How to convert ORC to CSV

Al Brown
Last updated: Jun 6, 2026

To convert an ORC file to CSV, use clickhouse local. It runs SQL directly on files from the command line, with no server to install. It's part of ClickHouse, so the same query scales to billions of rows when you outgrow your laptop.

Install it with clickhousectl:

curl https://clickhouse.com/cli | sh   # install clickhousectl
clickhousectl local use latest         # download ClickHouse and put it on your PATH

Then write the converted file with INTO OUTFILE:

clickhouse local -q "SELECT * FROM file('events.orc') INTO OUTFILE 'events.csv' FORMAT CSVWithNames"

clickhouse local reads the schema from the ORC footer directly, so nothing has to be declared before the conversion starts. The file is read in place with no import step, and because the read streams row by row it handles inputs larger than RAM.

CSVWithNames writes a header row. Use CSV if you want the data with no header.

What ClickHouse reads from the ORC file

ORC is a self-describing columnar format: the schema lives in the file footer, so nothing has to be declared. Check what was detected with DESCRIBE:

clickhouse local -q "DESCRIBE file('events.orc')"
event_time	Nullable(DateTime64(9))
event_id	Nullable(Int64)
country	Nullable(String)
action	Nullable(String)
amount	Nullable(Float64)
tags	Map(String, Nullable(String))

The types are real ORC types, not guesses from sampling text. That matters for the conversion: an Int64 stays numeric, a DateTime64 stays a timestamp, and the values are written to CSV without re-inference.

The gotcha: nested columns have no CSV shape

CSV is flat. ORC is not. The example above has a tags column typed Map(String, String), and there is no native way to represent a map in a CSV cell. If you run the plain SELECT *, ClickHouse serializes the map as a quoted string literal:

"event_time","event_id","country","action","amount","tags"
"2026-01-01 00:00:00.000000000",1,"GB","click",5,"{'utm_source':'ads','device':'mobile'}"
"2026-01-01 00:02:17.000000000",2,"US","view",6.01,"{'utm_source':'organic','device':'desktop'}"

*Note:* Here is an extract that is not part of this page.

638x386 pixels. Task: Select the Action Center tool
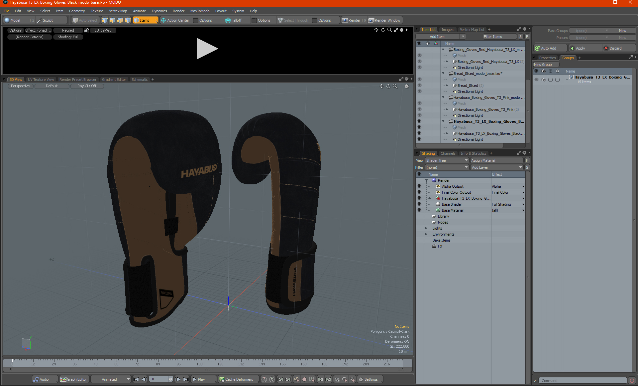pyautogui.click(x=175, y=20)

That round-trips back into ClickHouse, but most CSV consumers (spreadsheets, pandas.read_csv, a downstream loader) will treat {'utm_source':'ads','device':'mobile'} as one opaque string. The fix is to decide the shape yourself in the SELECT. Flatten the map keys into their own scalar columns:

clickhouse local -q "
SELECT
  event_time,
  event_id,
  country,
  action,
  amount,
  tags['utm_source'] AS utm_source,
  tags['device']     AS device
FROM file('events.orc')
INTO OUTFILE 'events_flat.csv' FORMAT CSVWithNames"
"event_time","event_id","country","action","amount","utm_source","device"
"2026-01-01 00:00:00.000000000",1,"GB","click",5,"ads","mobile"
"2026-01-01 00:02:17.000000000",2,"US","view",6.01,"organic","desktop"
"2026-01-01 00:04:34.000000000",3,"DE","purchase",7.02,"email","mobile"

Now every column is a plain CSV value. The same approach applies to ORC List and Struct columns: pick the fields you want, or serialize the whole thing with toJSONString() if you'd rather keep it as one JSON string column.

Options worth knowing

This is where a one-line SELECT beats a generic upload-and-download converter: the conversion is a query, so you shape the output before it's written.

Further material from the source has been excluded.